*LISTED ENTRIES*:
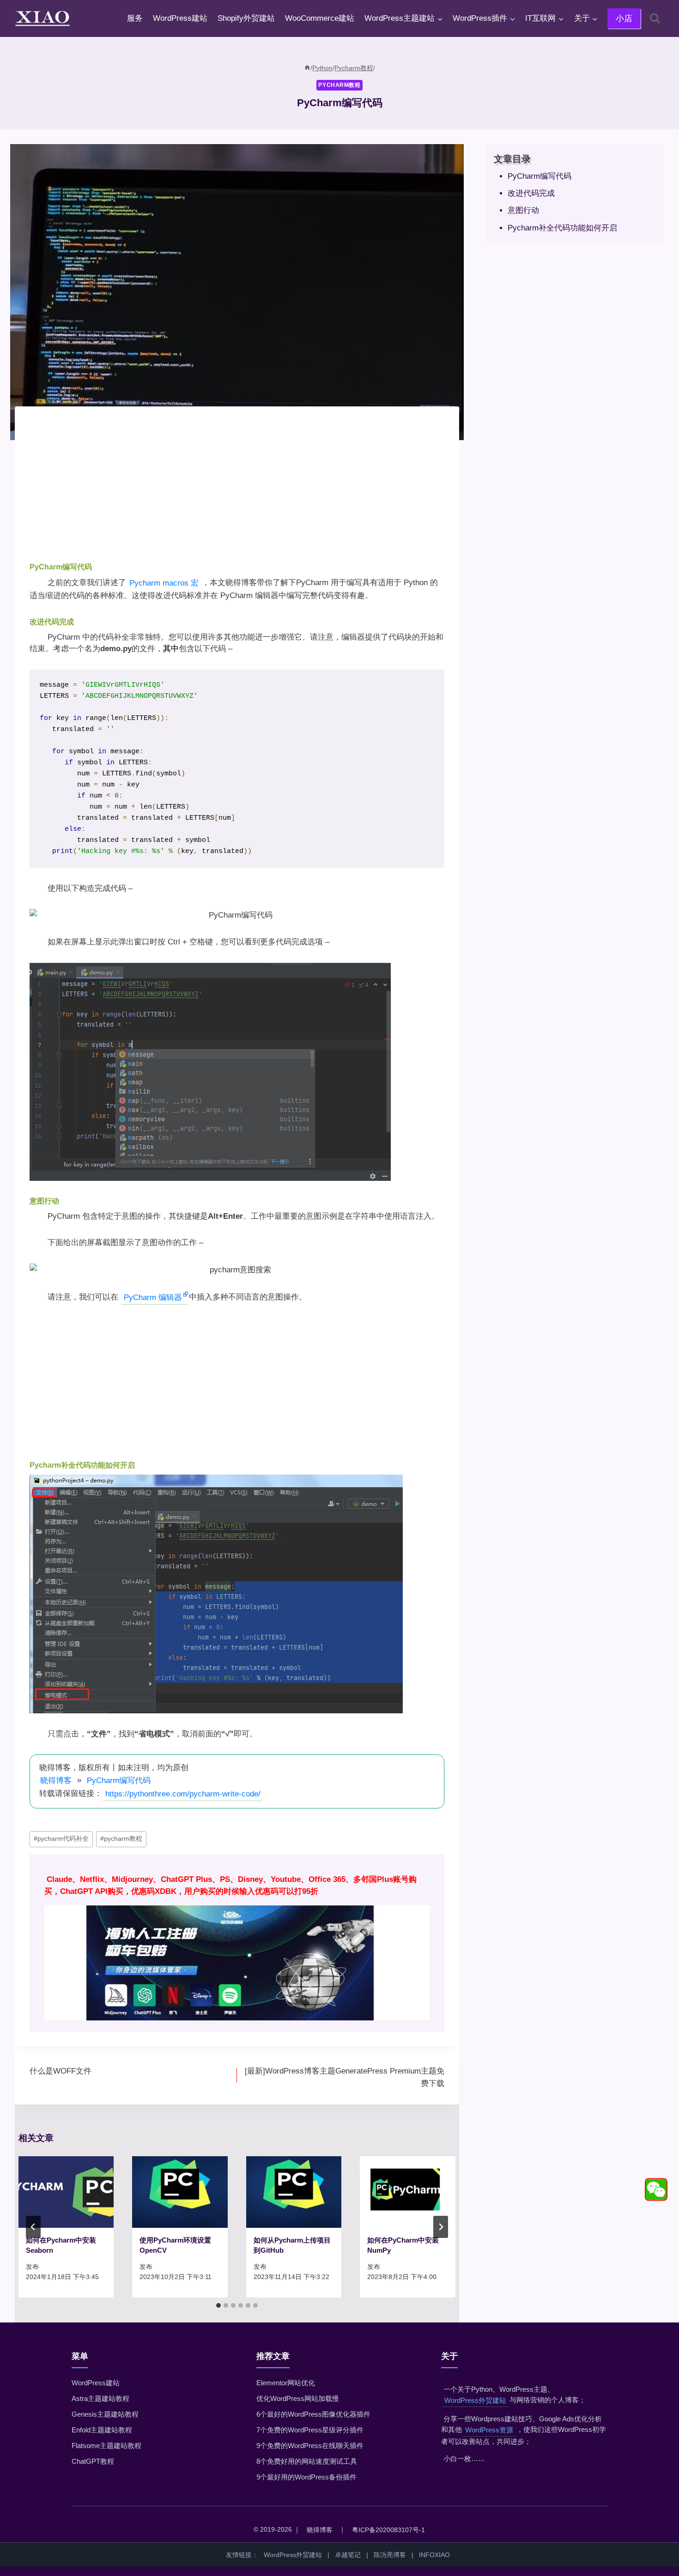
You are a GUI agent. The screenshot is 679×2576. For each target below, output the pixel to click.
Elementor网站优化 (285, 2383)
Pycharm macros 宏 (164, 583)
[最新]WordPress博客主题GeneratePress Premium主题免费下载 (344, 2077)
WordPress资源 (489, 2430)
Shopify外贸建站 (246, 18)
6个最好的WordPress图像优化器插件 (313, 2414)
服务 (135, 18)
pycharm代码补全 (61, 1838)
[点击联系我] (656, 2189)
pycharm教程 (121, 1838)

*EXERCISE OBJECTIVE*: Word for word, repeat the material above and drop the pictures.

*EXERCISE RESPONSE*:
You are a GUI agent. The screenshot is 679×2576. For each target below, output the pixel to click.
Elementor网站优化 (285, 2383)
Pycharm macros 宏 (164, 583)
[最新]WordPress博客主题GeneratePress Premium主题免费下载 (344, 2077)
WordPress资源 (489, 2430)
Shopify外贸建站 (246, 18)
6个最好的WordPress图像优化器插件 (313, 2414)
服务 (135, 18)
pycharm代码补全 (61, 1838)
[点击联系我] (656, 2189)
pycharm教程 (121, 1838)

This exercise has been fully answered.